Dalam pengumuman pada Kamis (8/3) waktu AS, Trump secara resmi menetapkan kenaikan tarif bea masuk impor baja sebesar 25 % dan aluminium 10 %.
Kebijakan tersebut mulai berlaku pada 23 Maret 2018 dan dikenakan bagi seluruh negara di dunia terkecuali Kanada dan Meksiko.
Dua negara tetangga AS itu sedang bernegosiasi dengan Negeri Paman Sam terkait Perjanjian Perdagangan Bebas Amerika Utara (NAFTA).
Trump mengklaim kenaikan tarif bea masuk baja dan alumunium bertujuan melindungi industri dan buruh di dalam negeri.

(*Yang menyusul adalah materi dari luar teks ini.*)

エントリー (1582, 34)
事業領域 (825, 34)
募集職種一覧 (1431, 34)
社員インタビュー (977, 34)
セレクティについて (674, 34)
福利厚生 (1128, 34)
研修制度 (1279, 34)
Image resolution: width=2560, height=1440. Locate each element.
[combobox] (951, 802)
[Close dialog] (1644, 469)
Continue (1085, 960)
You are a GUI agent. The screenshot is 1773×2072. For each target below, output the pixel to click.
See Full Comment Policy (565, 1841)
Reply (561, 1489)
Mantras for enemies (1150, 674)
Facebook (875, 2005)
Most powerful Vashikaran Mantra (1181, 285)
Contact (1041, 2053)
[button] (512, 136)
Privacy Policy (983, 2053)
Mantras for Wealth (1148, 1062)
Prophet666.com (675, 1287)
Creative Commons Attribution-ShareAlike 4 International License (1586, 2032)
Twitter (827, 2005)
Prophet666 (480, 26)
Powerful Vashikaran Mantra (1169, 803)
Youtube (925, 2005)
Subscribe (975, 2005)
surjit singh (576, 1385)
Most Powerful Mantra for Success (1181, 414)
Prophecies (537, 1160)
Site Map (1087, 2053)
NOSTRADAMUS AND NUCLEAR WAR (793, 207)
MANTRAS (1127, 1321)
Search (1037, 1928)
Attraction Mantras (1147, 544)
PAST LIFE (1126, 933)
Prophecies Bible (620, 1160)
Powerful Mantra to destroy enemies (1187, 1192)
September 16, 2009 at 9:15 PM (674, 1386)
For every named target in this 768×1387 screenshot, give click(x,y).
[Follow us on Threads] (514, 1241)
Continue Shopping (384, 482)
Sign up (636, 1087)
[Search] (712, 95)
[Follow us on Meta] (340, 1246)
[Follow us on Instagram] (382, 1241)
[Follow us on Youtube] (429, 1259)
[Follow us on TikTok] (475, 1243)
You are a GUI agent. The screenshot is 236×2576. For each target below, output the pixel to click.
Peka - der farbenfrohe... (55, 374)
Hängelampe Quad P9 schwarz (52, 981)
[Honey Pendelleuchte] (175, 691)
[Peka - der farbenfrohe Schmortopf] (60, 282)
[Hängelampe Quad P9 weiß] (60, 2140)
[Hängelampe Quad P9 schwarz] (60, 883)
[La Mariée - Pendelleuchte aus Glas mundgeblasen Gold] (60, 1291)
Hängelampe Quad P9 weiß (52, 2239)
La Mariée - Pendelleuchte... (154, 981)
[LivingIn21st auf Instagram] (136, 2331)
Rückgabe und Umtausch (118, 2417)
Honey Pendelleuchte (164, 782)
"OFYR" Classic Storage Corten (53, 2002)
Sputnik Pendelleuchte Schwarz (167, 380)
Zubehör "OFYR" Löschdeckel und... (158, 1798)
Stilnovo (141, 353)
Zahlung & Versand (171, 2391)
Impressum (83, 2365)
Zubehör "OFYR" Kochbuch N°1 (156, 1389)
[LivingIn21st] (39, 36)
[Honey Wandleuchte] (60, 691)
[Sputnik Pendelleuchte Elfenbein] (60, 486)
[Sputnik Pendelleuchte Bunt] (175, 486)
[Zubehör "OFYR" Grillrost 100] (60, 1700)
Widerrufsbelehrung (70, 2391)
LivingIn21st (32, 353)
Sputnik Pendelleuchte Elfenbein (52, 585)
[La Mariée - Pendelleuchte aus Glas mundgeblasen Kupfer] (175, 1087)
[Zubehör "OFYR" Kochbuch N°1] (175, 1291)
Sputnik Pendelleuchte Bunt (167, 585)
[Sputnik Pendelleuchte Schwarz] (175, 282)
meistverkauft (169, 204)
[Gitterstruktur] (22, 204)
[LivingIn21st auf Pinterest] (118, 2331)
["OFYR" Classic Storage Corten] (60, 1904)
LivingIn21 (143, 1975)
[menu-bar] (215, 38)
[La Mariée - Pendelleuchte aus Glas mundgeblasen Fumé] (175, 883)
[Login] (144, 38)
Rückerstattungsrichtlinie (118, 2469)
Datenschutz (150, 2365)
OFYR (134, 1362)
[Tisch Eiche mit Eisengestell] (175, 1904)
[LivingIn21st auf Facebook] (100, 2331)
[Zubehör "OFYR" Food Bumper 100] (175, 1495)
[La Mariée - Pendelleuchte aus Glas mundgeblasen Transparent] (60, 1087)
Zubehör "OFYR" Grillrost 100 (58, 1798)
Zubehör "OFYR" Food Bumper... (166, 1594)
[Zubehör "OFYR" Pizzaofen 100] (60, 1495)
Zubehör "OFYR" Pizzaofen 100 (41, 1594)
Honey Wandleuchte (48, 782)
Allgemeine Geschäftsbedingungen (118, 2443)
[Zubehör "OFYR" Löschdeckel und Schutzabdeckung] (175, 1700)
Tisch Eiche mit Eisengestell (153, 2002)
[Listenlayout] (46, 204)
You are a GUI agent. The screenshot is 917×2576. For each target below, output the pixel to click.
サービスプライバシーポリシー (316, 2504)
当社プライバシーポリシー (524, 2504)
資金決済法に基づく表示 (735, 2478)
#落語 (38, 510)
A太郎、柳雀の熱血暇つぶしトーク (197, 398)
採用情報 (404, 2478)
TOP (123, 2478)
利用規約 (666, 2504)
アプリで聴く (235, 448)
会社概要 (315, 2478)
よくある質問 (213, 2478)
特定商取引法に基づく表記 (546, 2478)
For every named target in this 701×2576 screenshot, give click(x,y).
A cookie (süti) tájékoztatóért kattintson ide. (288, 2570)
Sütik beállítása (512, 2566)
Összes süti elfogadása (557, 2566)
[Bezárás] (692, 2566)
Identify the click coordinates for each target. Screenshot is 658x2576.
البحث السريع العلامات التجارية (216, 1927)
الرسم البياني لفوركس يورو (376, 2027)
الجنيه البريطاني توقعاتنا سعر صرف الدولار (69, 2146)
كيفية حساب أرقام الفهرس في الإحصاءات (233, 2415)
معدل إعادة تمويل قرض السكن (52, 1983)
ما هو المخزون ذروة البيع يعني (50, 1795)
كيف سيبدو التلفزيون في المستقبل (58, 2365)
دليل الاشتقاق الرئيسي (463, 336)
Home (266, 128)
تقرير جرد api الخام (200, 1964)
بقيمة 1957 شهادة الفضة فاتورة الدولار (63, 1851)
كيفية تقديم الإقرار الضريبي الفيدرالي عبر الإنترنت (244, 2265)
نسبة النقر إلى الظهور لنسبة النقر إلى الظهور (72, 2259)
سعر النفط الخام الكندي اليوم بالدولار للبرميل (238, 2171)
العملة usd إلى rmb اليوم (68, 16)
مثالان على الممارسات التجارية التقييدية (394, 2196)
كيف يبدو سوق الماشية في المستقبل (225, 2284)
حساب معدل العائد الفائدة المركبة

Selain itu, Trump juga ingin meningkatkan kapasitas industri dalam negeri AS yang disebutnya telah lama menderita akibat ketidakadilan perdagangan.
Semua ini, menurut Trump, juga sesuai dengan janji kampanye saat Pemilihan Presiden 2016.
Kebijakan Trump kemudian menuai reaksi dari berbagai belahan dunia. Cina menilai kebijakan itu sebagai ancaman serius bagi perdagangan dunia karena memicu perang dagang.
Para pengusaha baja dan aluminium di Negeri Tirai Bambu mendesak pemerintah mereka menyiapkan kebijakan balasan atas barang-barang impor asal AS seperti produk pertanian.
Sedangkan Korea Selatan berencana mengadukan masalah ini ke Organisasi Perdagangan Dunia (World Trade Organization). Sementara di Indonesia, Wakil Presiden Jusuf Kalla menyatakan Indonesia siap membalas kebijakan AS. Salah satu jalan dengan mengurangi impor komoditas dari AS seperti kedelai dan gandum.
Memaknai perang dagang
Menurut definisi, perang dagang merupakan situasi di mana sebuah negara atau kawasan saling berupaya menghancurkan perdagangan masing-masing. Cara yang sering digunakan adalah memberlakukan kuota serta meningkatkan tarif bea masuk.
Dalam artikelnya di The New York Times, mantan negosiator perdagangan AS-Jepang Clyde Prestowitz menilai, perang dagang bukan sesuatu yang baru bagi dunia internasional.